Anyway, Robin and Donal decide to keep their love a secret.  Actually not a secret (Robin asks about this and Donal is boyishly glad to explain); actually it’s “a sort of sacred, heavenly unbelievable thing we own together.”  Uh-huh.  A sacred, heavenly unbelievable thing that we never tell anyone about and we pretend doesn’t exist.  Nothing like a secret at all.  Just not telling anyone, ever.  Not a secret in any way, no sir.  They love each other a lot, secretly sacredly, and then Donal gets called up and then they get word that he’s died, and Robin takes sick, and it turns out – Ms. Burnett is very coy about this – it turns out she’s preggers.

(I am less coy.)

She’s too busy mourning to worry much about this pregnancy business, so all the grown-ups around her worry about it for her.  They’re very worried and can’t decide what to do, because they don’t want everyone to laugh at her and call her Big Slut Robin when everyone who loves her knows that she is actually Sweet Angel Robin; so after a while Lord Coombe brings it up with her, and she says, with a Barbara-Cartland-worthy delivery, “Did you – think we were – not married?”

Yeah!  Get your mind out of the gutter, Lord Coombe!  Donal would never have sacred boyish romps in the garden with Robin without marrying her first!  (Did I mention they only ever meet in this garden?  They can’t go to his place or her place so they always meet in this garden.  Gold star to Ms. Burnett for the unsubtle Eden reference there.)

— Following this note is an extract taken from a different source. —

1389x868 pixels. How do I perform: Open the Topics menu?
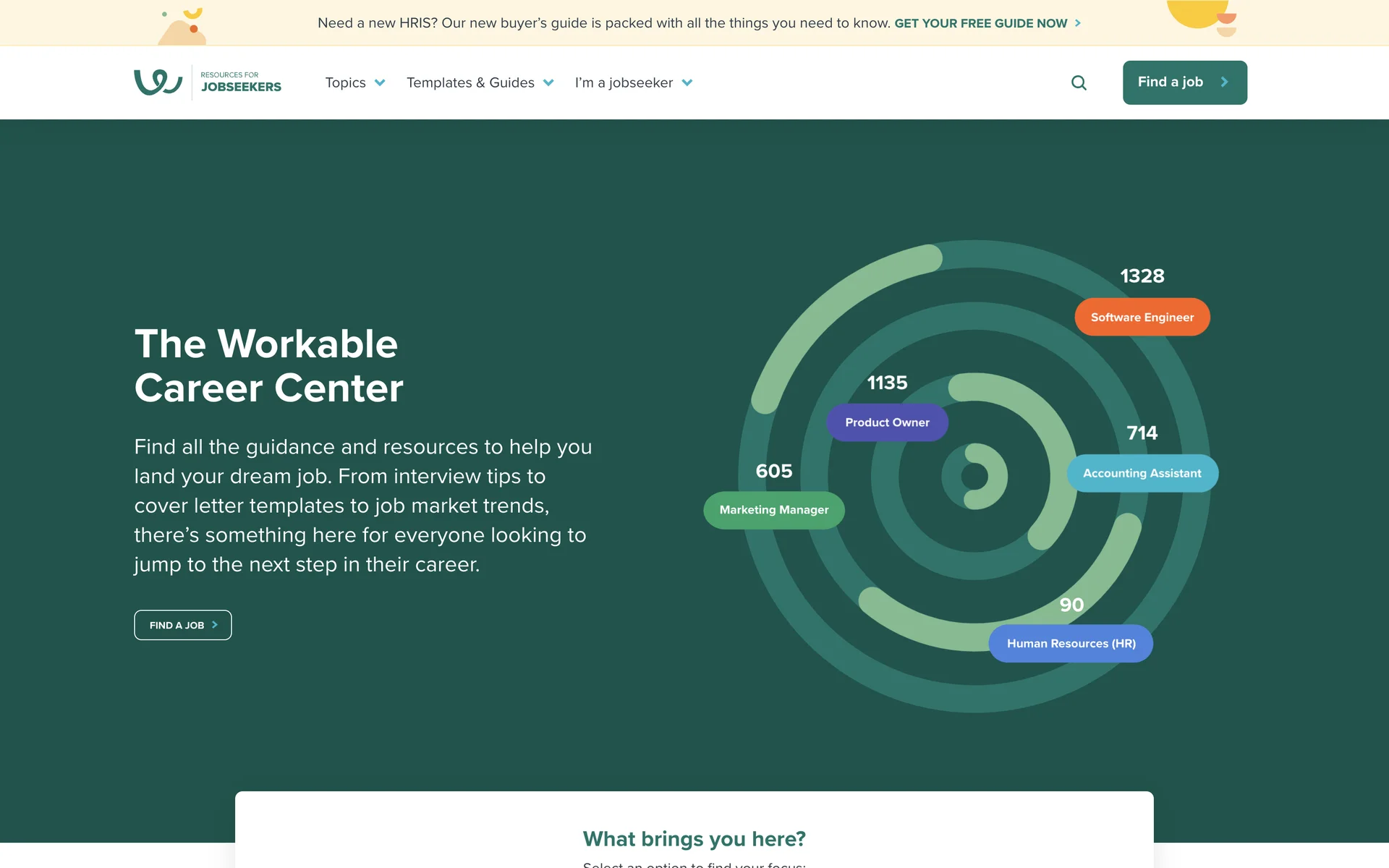pyautogui.click(x=346, y=82)
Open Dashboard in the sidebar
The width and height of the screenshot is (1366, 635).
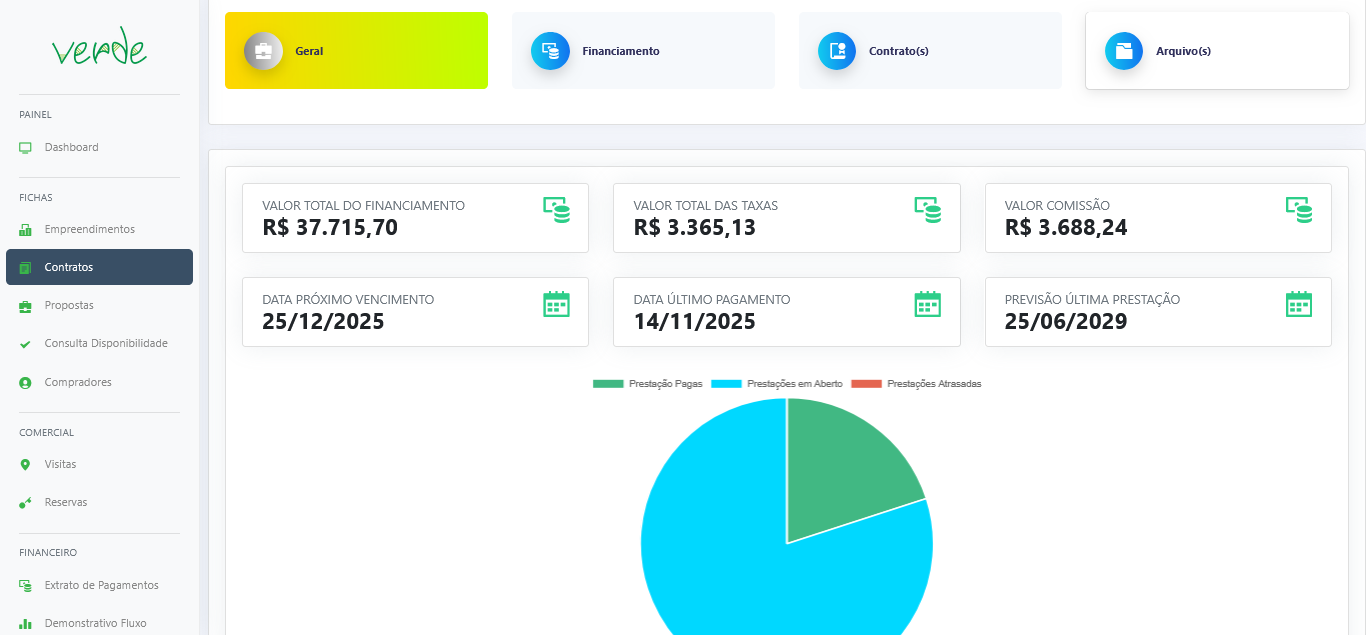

Unfortunately it was all about the marrying in secret and not getting the documents, so to shield her from getting called Big Slut Robin, Lord Coombe marries her in secret.  After some long-term high-quality moping on Robin’s part, a period during which everyone who hangs out with her tells each other what a Sweet Angel Robin she is, the book suddenly turns into a massive spiritualist tract.  Donal, who we later learn is a prisoner of war, starts talking to Robin in her sleep – he very luckily met an American in his POW camp, who taught him this trick – and Robin perks up right away because of the Comfort ™ that she is getting from her Spiritual Encounters with Donal.

And then he comes back alive.  And they’re reunited.  Oh, and Lord Coombe swings it so it’s like his marriage to Robin never happened.  I don’t know how that works because the whole point was that everyone was going to think he was an icky old pervert, marrying his ex-mistress’s daughter, and that was why it was so noble of him to marry Robin; but apparently nobody had noticed yet.  Anyway the marriage with Lord Coombe is then off the table, and Donal confirms that he married Robin.  Still no documents but I guess the word of a Lord’s Heir is good enough.  Donal takes his sweet time going to visit Robin, and then cheats us of the good reunion scene we are entitled to suspect by telling Robin in her dreams the day before he comes back to her.  It’s lame.

I mean, I liked the book a lot – especially when everyone was being coy about Robin and her pregnant state – but hey, man, I wanted my reunion scene.  Stupid spiritualism ruins everything, and don’t let American POWs tell you any different.